As I tweeted at Kellyanne Conway, your harvest has come in, Tokyo Rose, and you’re never going to wash the stink off.

But I am going incommunicado today, because as much I feel it’s important to witness history as it occurs, that witnessing isn’t going to pay the bills–and the bill always need to be paid. I also need to do some reading–I’ve got the ebooks of the latest MWA anthology, Deadly Anniversaries; an advance copy of Edgar winner Alison Gaylin’s The Collective, and am about to, at long last, start reading Laurie R. King’s Mary Russell series*, beginning with The Beekeeper’s Apprentice. The threat to our nation from this past week is going to have to be put aside for me this weekend–no promises on next week’s between-client activities–so I can make sense out of the mess the Lost Apartment is in, and try to get some of these other things caught up as well. It’s very cold, if bright, this morning in New Orleans; I slept magnificently last night and feel incredibly well-rested this morning for the first time in a while. (Also, good news from the friend who had to have emergency surgery this week; that had also been weighing heavily on my mind.) Paul and I also need to find some new things to watch…

Yesterday as I made condom packs I watched an HBO MAX documentary called Alabama Snake, which was fascinating.
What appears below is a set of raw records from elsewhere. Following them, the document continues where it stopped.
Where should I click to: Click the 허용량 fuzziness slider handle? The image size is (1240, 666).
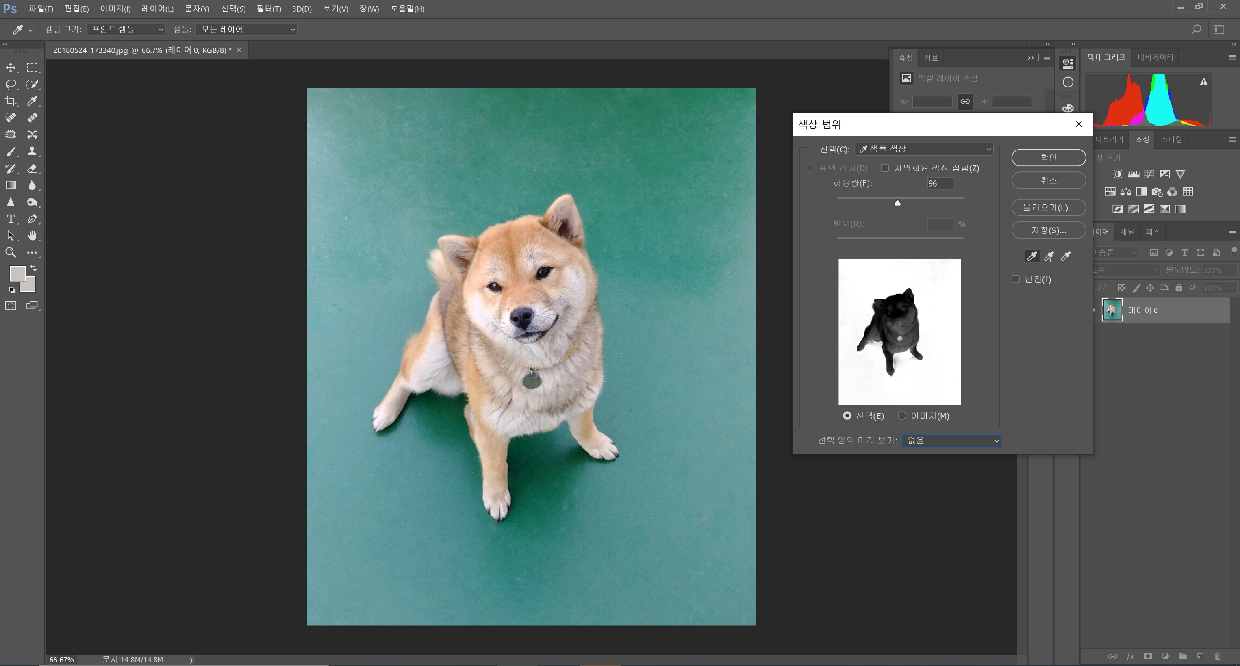pos(897,203)
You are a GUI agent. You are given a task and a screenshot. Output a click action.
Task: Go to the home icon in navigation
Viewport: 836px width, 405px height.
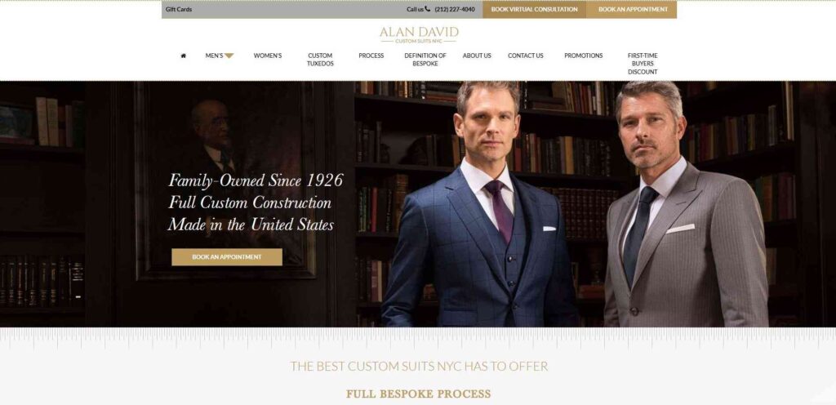click(x=184, y=56)
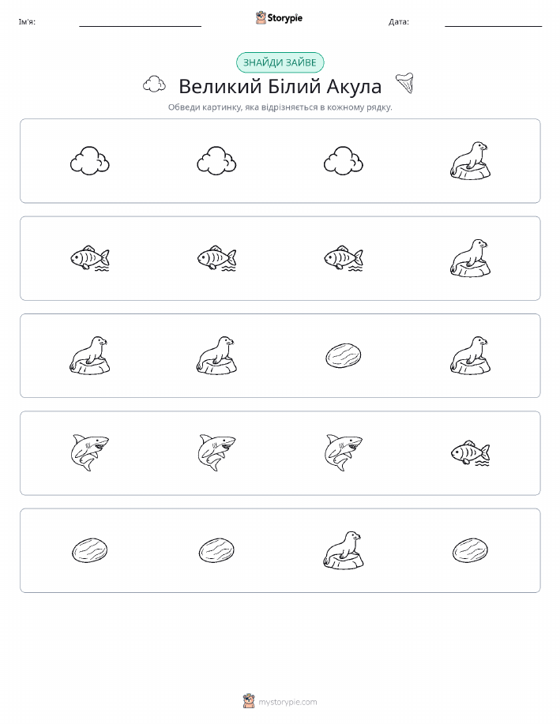Click the first shark in row four
This screenshot has width=560, height=724.
tap(89, 453)
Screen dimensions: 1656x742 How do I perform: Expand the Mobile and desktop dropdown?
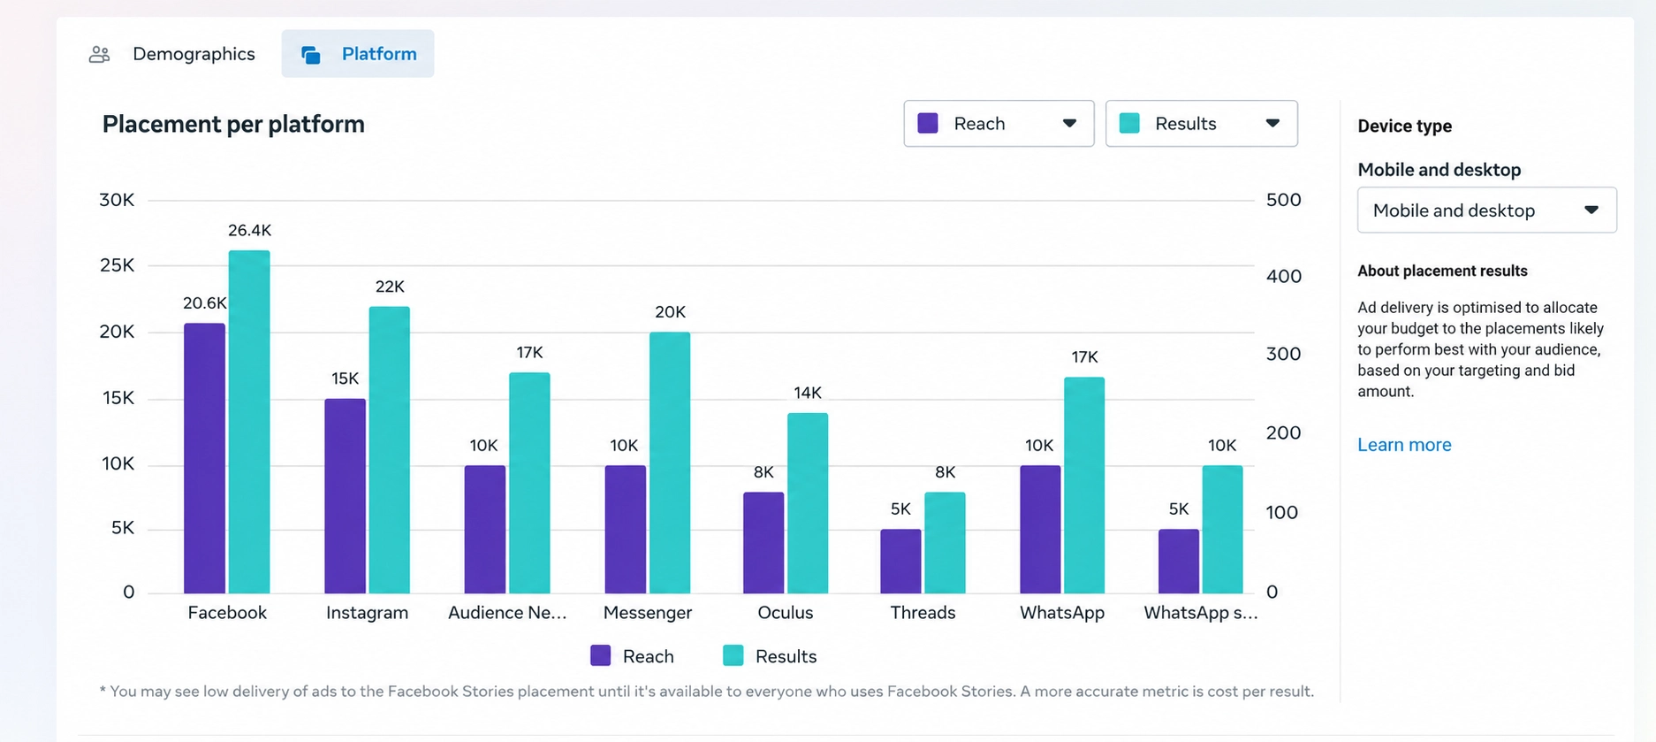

The rural part of Alabama this happened in is a county in northeast Alabama, on the Tennessee state-line and very close to the Georgia. The highway I take when I drive north to Kentucky misses this county by quite a ways–swinging into Georgia, where I switch to I-75 in the lower Appalachians to head north through Chattanooga and Knoxville. It was, obviously, about a snake-handling pentecostal church whose preacher was convicted of trying to murder his second wife with rattlesnake bites. This all happened in the early 1990’s, and while I’d like to think things have changed in the nearly thirty years since, I suspect they haven’t changed that much (I have plans for my Corinth County where Bury Me in Shadows is set; there will be more stories and books set there methinks, and watching Alabama Snake helped a lot with that), which makes me feel a bit better about the manuscript I just turned in.

I seriously keep looking around at this mess and chaos I am in the midst of and every time, I am a little surprised someone hasn’t come along and taken care of it all for me! Which is probably the segue I need to bring this to a close for the day and get started on everything I need to get done around here. Have a lovely Saturday, Constant Reader!

*Laurie R. King’s Kate Martinelli series is one of my favorite mystery series of all time, and I strongly encourage you to read it, Constant Reader.